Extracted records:
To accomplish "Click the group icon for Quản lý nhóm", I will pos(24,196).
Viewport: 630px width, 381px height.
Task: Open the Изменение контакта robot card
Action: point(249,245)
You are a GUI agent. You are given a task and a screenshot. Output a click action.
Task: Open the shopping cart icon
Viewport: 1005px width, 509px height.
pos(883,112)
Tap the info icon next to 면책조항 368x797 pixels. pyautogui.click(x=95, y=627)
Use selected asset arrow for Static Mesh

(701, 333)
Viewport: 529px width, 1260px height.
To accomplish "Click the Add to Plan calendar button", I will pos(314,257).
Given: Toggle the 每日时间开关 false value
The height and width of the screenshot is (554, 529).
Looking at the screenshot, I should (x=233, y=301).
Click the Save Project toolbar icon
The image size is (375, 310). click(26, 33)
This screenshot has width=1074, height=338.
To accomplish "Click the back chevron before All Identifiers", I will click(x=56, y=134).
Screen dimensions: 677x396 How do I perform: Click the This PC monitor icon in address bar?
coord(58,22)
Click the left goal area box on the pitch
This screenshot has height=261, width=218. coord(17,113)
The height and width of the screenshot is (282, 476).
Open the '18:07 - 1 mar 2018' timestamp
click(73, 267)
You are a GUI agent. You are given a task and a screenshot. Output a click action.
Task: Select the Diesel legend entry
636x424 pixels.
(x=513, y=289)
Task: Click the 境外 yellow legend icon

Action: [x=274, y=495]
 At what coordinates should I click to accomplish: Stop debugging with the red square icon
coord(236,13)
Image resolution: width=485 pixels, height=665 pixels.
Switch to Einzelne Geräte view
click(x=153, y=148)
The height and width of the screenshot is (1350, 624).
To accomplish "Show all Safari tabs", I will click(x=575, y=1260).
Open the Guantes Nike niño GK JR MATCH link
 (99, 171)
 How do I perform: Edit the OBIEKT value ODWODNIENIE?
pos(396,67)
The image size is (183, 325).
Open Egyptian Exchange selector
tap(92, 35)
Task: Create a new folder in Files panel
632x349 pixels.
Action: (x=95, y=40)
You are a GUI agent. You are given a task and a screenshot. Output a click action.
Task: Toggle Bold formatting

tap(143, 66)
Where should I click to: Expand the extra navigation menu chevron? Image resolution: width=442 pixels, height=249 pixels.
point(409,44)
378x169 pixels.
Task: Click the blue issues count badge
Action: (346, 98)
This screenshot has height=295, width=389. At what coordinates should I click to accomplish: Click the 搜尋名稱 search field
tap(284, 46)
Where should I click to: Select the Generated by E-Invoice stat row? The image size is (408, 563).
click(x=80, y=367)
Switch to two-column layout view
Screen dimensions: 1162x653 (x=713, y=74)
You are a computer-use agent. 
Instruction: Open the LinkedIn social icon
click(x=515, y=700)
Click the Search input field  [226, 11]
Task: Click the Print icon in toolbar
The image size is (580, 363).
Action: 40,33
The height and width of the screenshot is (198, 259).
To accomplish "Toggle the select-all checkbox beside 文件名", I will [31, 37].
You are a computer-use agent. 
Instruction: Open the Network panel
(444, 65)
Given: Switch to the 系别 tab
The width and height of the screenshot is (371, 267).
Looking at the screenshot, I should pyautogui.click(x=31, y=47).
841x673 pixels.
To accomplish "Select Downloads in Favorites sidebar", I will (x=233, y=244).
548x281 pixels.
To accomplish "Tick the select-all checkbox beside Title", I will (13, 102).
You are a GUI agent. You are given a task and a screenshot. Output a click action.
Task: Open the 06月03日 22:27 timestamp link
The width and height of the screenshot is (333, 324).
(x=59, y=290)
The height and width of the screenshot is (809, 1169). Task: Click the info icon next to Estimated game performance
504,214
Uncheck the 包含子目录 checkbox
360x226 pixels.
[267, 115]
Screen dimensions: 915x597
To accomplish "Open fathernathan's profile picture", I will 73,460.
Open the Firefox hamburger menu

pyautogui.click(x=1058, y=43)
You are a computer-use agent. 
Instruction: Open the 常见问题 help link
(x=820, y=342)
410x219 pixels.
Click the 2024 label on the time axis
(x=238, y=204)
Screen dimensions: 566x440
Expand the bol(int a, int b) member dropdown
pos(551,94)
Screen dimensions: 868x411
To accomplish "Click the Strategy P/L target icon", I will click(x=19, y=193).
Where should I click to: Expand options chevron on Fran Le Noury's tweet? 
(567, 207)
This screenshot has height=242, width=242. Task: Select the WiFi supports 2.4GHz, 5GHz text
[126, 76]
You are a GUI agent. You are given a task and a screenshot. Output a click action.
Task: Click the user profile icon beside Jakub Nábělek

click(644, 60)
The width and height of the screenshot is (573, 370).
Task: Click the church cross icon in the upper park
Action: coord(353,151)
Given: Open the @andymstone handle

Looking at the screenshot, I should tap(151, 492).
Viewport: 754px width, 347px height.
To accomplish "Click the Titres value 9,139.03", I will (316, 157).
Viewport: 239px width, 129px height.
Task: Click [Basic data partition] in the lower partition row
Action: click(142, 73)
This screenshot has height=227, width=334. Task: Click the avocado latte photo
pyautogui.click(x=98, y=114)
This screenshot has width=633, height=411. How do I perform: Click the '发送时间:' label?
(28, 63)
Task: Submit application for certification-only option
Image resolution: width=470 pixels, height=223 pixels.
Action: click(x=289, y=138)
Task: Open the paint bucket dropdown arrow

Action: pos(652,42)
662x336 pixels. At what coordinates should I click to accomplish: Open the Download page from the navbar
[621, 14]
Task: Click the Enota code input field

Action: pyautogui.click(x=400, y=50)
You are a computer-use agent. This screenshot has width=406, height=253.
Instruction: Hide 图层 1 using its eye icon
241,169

■ **What the exercise asks**
Can you retype the lines above exactly, covering the stretch from the start of the records through the line that contains "pos(883,112)"?

■ **Result of this exercise**
To accomplish "Click the group icon for Quản lý nhóm", I will pos(24,196).
Viewport: 630px width, 381px height.
Task: Open the Изменение контакта robot card
Action: point(249,245)
You are a GUI agent. You are given a task and a screenshot. Output a click action.
Task: Open the shopping cart icon
Viewport: 1005px width, 509px height.
pos(883,112)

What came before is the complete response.